文学部の推薦で(そんな推薦の方法があるということを、俺は先輩が五月ごろに「大学に受かったぞ!」と大喜びで部室に入ってきた先輩を見て初めて知った。絶対俺もやってやる)入試を人より早く終えてしまった先輩は、卒業の前日まで普通に部活に出ていた。制度上は先輩は文化祭で引退していて俺が部長になっているはずなのだが、全くその実感はなかった。だが、明日からは俺が実質的にも部の中心人物となる。
「高瀬君」
俺と先輩は横並びに立っていた。一応は部長であった前の三年生が普通の時期に引退して以来、部活終わりになると、俺と先輩は必ず並んで立って、部員たちにいろいろな話をしたものだった。ことあるごとに突破なことを考えつく先輩を制止するのは、いつも俺の役目だった。後輩たちには「毎日『部長のお話』はコントのようだ」と言われたものだった。

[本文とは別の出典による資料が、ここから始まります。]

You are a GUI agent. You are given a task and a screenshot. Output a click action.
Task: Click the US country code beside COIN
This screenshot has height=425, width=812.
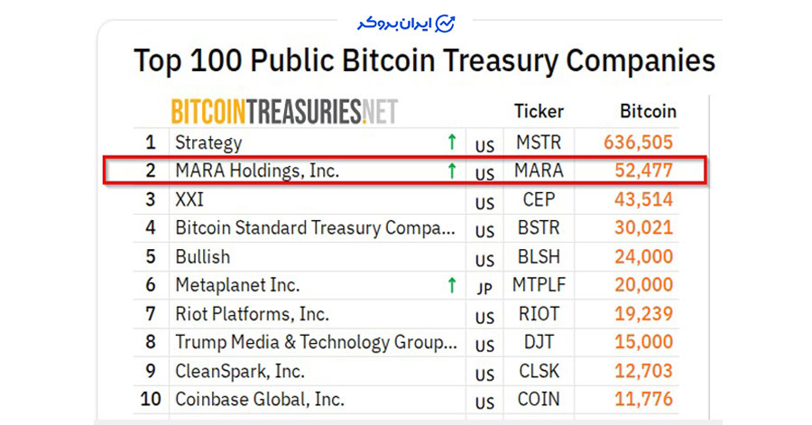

でも、いつもはからかうような、悪戯っぽい横目をちらりと送ってくる先輩は、今日は俺と向かい合って立ち、俺をまっすぐ見つめていた。俺はこんなときにもかかわらず、意外と先輩は小さいんだなーーとか、どうでもいいことを考えていた。普段改まって話すことがないので、こういう感慨深そうな先輩の表情は、俺にとっても新鮮だった。
そして先輩はこう言ったのだった。
「高瀬君は、私にないものを持っている。私には書けない、楽しい小説を書ける。これからも、定慶高校文芸部をまとめて、引っ張っていってくれ。いつか私を超えてみせろ。期待している」
そして先輩は俺に歩み寄って、俺と握手をした。そこでお別れ会はお開きになった。
……もちろん、先輩のそれらの言葉の本当の意味について、俺は全く深く考えなかったのであった。